PS  We are thinking of doing V2 with Flex -- wish me luck.   



-----Original Message-----
From: [EMAIL PROTECTED]
[mailto:[EMAIL PROTECTED] On Behalf Of Adam
Churvis
Sent: Wednesday, May 18, 2005 8:48 AM
To: [email protected]
Subject: Re: [plum] Edit Users

Daniel,

Email [EMAIL PROTECTED] with a time when we can remote
desktop together so I can see exactly what's happening and perhaps try a
thing or two on your machine.

By the way, this new support feature is *tremendously* helpful in
debugging
issues like this.  Thanks again to Charlie Arehart for the tip! :)

Respectfully,

Adam Phillip Churvis
Member of Team Macromedia
http://www.ProductivityEnhancement.com

Download Plum and other cool development tools,
and get advanced intensive Master-level training:

* C# & ASP.NET for ColdFusion Developers
* ColdFusion MX Master Class
* Advanced Development with CFMX and SQL Server 2000

----- Original Message ----- 
From: "Nall Daniel A GS-09 336 TRSS/TSUD" <[EMAIL PROTECTED]>
To: <[email protected]>
Sent: Wednesday, May 18, 2005 11:32 AM
Subject: RE: [plum] Edit Users


Well now I feel special.  I managed to break Plum so bad the creator
doesn't even know how this could happen.
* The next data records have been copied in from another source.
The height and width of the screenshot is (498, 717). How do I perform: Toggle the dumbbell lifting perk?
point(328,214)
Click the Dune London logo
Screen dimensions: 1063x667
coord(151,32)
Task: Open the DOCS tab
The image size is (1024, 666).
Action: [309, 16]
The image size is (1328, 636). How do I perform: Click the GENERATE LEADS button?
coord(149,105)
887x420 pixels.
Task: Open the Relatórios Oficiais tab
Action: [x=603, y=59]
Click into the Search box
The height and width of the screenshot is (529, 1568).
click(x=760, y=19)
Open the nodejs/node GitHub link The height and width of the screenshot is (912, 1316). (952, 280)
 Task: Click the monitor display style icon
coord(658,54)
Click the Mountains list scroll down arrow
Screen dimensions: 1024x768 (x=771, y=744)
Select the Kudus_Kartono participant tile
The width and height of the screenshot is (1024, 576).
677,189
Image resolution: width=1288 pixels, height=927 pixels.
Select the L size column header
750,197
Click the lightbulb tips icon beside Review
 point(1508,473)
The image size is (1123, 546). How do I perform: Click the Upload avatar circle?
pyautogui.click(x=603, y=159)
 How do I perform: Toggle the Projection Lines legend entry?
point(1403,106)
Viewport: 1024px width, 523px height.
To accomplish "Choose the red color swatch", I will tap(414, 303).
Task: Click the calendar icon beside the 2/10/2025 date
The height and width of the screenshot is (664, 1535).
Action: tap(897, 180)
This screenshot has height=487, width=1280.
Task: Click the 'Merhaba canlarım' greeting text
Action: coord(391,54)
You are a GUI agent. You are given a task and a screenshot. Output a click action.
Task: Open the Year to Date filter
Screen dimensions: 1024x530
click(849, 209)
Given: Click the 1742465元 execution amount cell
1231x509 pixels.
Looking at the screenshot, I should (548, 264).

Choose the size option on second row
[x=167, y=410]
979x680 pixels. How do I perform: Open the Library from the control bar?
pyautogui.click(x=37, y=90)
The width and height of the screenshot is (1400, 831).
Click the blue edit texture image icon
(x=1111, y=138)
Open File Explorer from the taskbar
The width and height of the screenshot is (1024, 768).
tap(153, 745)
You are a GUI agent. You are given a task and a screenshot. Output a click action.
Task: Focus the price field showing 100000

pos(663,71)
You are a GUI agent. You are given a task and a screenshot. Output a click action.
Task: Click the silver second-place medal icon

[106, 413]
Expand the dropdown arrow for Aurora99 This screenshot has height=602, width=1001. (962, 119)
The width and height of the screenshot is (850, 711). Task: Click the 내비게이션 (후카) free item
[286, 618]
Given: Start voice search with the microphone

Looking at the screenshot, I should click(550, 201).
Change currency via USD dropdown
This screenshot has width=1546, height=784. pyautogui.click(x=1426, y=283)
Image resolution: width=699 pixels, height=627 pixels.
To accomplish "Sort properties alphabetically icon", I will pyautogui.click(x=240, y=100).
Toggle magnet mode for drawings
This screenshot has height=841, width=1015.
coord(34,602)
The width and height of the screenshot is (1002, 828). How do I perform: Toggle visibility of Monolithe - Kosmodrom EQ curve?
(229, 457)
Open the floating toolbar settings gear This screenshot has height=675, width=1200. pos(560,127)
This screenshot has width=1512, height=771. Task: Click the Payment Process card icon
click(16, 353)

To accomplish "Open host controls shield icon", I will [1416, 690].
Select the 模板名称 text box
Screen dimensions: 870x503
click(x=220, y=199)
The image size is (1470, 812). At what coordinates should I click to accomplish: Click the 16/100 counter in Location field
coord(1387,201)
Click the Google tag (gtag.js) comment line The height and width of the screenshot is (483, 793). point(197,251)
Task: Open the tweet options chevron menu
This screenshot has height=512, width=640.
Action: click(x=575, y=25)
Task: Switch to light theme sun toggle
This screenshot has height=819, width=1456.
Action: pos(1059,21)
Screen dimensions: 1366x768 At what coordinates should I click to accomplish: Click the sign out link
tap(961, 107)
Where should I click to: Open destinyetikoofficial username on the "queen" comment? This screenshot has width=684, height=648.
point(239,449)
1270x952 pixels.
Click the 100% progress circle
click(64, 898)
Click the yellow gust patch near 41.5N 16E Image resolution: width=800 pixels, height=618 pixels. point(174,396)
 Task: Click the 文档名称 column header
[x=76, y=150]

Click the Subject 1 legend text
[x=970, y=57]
LOL   I have no idea what led
to this.  It worked one day and not the next without any corresponding
change in code.  The admin's email and password are pre-populating their
respective fields while the user's information fills out the rest.
Weird eh?  If I figure this out I will definitely post the solution.

Respectfully,
Dan Nall



-----Original Message-----
From: [EMAIL PROTECTED]
[mailto:[EMAIL PROTECTED] On Behalf Of Adam
Churvis
Sent: Tuesday, May 17, 2005 3:58 PM
To: [email protected]
Subject: Re: [plum] Edit Users

Never.  I just checked again a number of ways with a number of preceding
manipulations and it works just fine.

The password is never shown in the edit form, though.  It's only there
so
you can change the password.  It's a security feature.

Respectfully,

Adam Phillip Churvis
Member of Team Macromedia
http://www.ProductivityEnhancement.com

Download Plum and other cool development tools,
and get advanced intensive Master-level training:

* C# & ASP.NET for ColdFusion Developers
* ColdFusion MX Master Class
* Advanced Development with CFMX and SQL Server 2000

----- Original Message ----- 
From: "Nall Daniel A GS-09 336 TRSS/TSUD" <[EMAIL PROTECTED]>
To: <[email protected]>
Sent: Tuesday, May 17, 2005 3:05 PM
Subject: [plum] Edit Users


Here's an odd one:  While logged in as an Admin and editing a user
(PlumUserEditForm) the form gives me the user's particulars except for
email and password.  Those fields are populated with my particulars (or
whoever is logged in as admin).  Of course this makes the save button
inoperative.  Before I shotgun this, does anyone  have any suggestions?